Drs. Ren Zhang and Kezhong Zhang then highlighted the potential of NADK2   as a therapeutic target. The critical role of mitochondrial NADP(H) in redox homeostasis and cellular energetics makes NADK2 an attractive candidate for intervention in various diseases, including those involving mitochondrial dysfunction, oxidative stress, and metabolic disturbances. Strategies aimed at modulating NADK2 activity could potentially impact these conditions positively. For instance, developing small molecules that selectively inhibit NADK2 activity could help manage conditions characterized by excessive mitochondrial NADP(H) levels, such as certain cancer types where NADK2 is overexpressed. Moreover, for NADK2-deficient patients, gene therapy approaches aimed at restoring functional NADK2 expression in mitochondria hold great promise. Advances in gene editing technologies, such as CRISPR-Cas9, offer exciting opportunities for precisely correcting NADK2 mutations. Considering the potential for NADH supplementation in managing NADK2 deficiency, further exploration of metabolite-based therapies is warranted. These therapies may involve targeted supplementation of NAD(P)(H) precursors or cofactors to improve mitochondrial redox balance. Indeed, understanding the role of NADK2 in specific diseases, such as neurodegenerative disorders or mitochondrial diseases, may lead to tailored therapeutic strategies.

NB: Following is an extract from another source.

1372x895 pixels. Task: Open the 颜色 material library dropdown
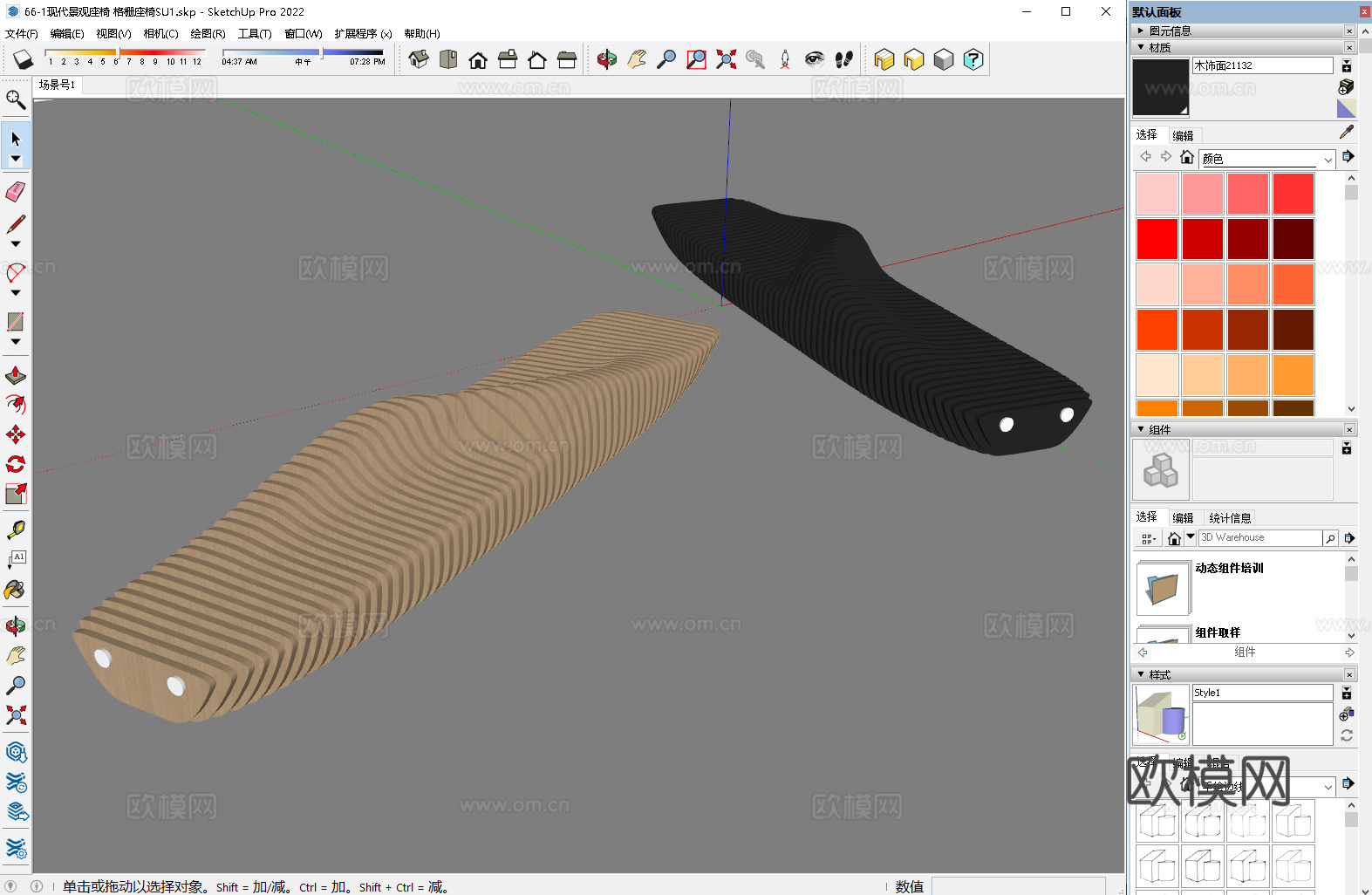[x=1328, y=159]

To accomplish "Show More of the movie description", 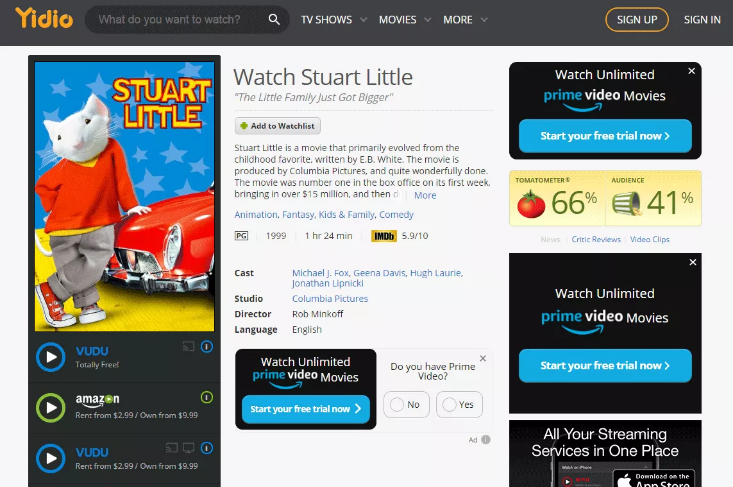I will tap(425, 195).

Targeting NADK2-related pathways in disease-specific contexts could yield effective treatments.

In essence, the expert opinion and comprehensive review of Drs. Ren Zhang and Kezhong Zhang enriches our understanding of NADP metabolism, emphasizing the importance of NADK2 in maintaining cellular health. The knowledge can pave the way for new therapeutic strategies targeting a range of diseases.